U.S. Federal Maritime Commissioner William P. Doyle addressed Hanjin on September 15 in panel remarks at the annual FTR Transportation Conference in Indianapolis, Indiana. Below are remarks and discussion points from the panel.
The U.S. Federal Maritime Commission has received more than three dozen complaints. The categories of complaints include, import and export cargo stranded at sea on Hanjin ships; and export cargo stranded inside U.S. marine terminals with the MTOs requiring additional fees for the release of cargo so the shipper can dray the containers out of the terminal and then re-book; and shippers/truckers not being allowed to return empty containers; and problems associated with equipment such as chassis and leased containers.
On the equipment side we are facing a tough situation. The shippers are becoming very concerned not only about their inability to pick up inbound containers at the marine terminals but also in many instances they are not able to return chassis. Based on past experience during tumultuous times, we know that ocean carriers and marine terminal operators begin charging detention and demurrage charges that become extremely expensive in short order. The demurrage is charged for the shipper not picking up the container during the allotted free time. And detention is charged when a shipper does not return a chassis (or container) during the allotted free time. The FMC is monitoring this scenario closely. In the current state affairs, the shipper, through not fault of its own, is precluded from returning equipment and/or picking up cargo.
On the export side, the FMC jumped in quickly and help resolve some matters. The facts in one case pertained to a lumber and log exporter based out of the North Carolina and Georgia. This export product is considered low value cargo, but, nonetheless, it is all the value in the world for this particular small to medium size business. The shipper utilizes ports on all three coasts to export. On September 1, 2016 this shipper had containers destined for overseas markets, fully booked on Hanjin vessels, and inside the marine terminals waiting to be loaded. A few days into the receivership announcement, the terminal operators began issuing notices to exporters requiring them to dray the Hanjin containers back out of the ports. And, on top of the costs that the exporters would have to pay to dray-out, transload their goods into another container and book the cargo with another carrier, the shipper would be required to pay demurrage fees for the time the export containers remained inside the terminal. Well, for the U.S. exporters this was a terrible situation. One exporter had racked up fees in excessive of $225,000 in just a few days. The exporters simply wanted their cargo back so they could book it on other ships and not have to pay demurrage fees while the containers sat in the terminals collecting dust. I made some phone calls to various terminals and our bureaus within the FMC began inquiries into the charges. This was heading for a Show Cause Order issued by the FMC to the marine terminal operators regarding the additional fees. In the end, the terminal operator and shipper were able to resolve the dispute when the marine terminal operator substantially reduced the fees and the lumber exporter retrieved his cargo and re-booked it on another carrier.
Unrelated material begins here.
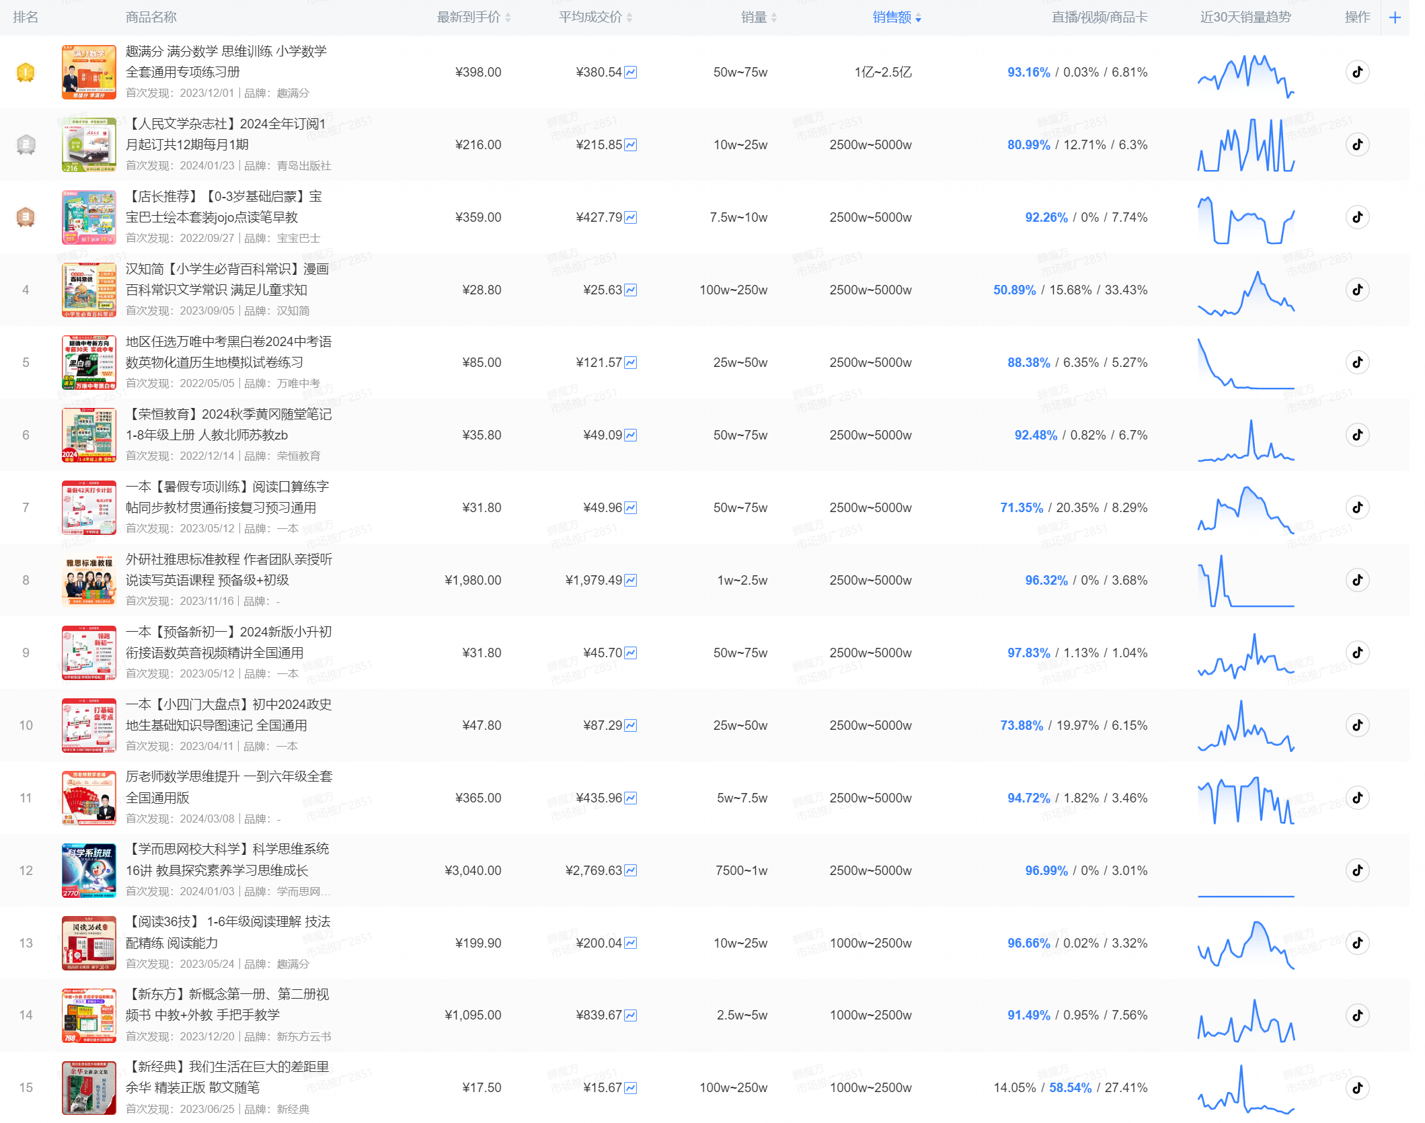Click TikTok icon for the top-ranked 趣满分 product

tap(1357, 72)
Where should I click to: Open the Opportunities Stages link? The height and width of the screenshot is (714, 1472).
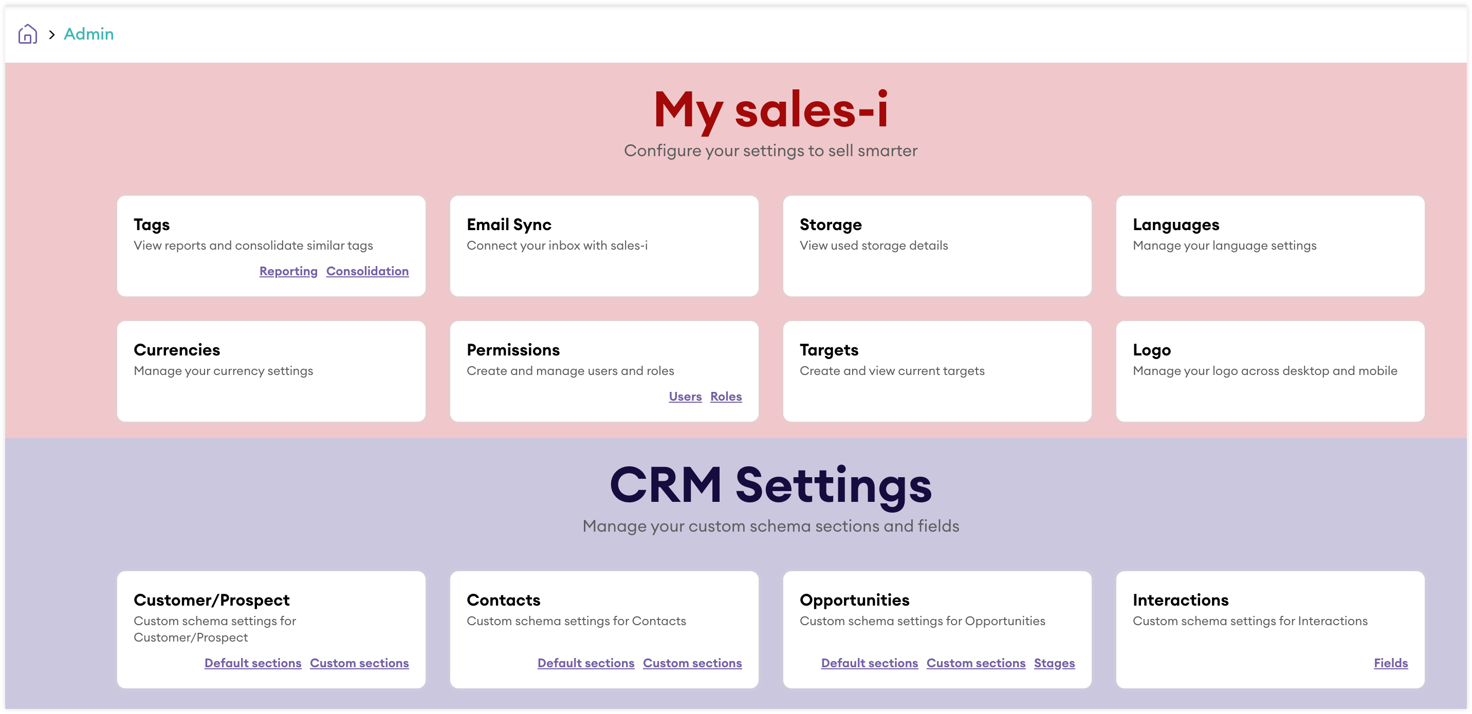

With respect to empties there is a problem with the vessel HANJIN MIAMI that is afloat outside of the Port of New York and New Jersey. The vessel is scheduled to be unloaded at the Maher Terminal. The MIAMI, provided there is funding to unload the ship, could indeed be unloaded at Maher. However, there are so many disputes right now attached to empty containers that the terminal is not going to load the empties back onto the ship. And, if the empties cannot be reloaded on the vessel, then the ship will not be able to depart the harbor because it would not have the air clearance to navigate under the Bayonne Bridge-- even at a dead low tide. The empties act as additional ballast weighting the ship down so it can navigate under the bridge. One solution discussed could be that empty containers owned or controlled by other ocean carriers could be loaded on the MIAMI.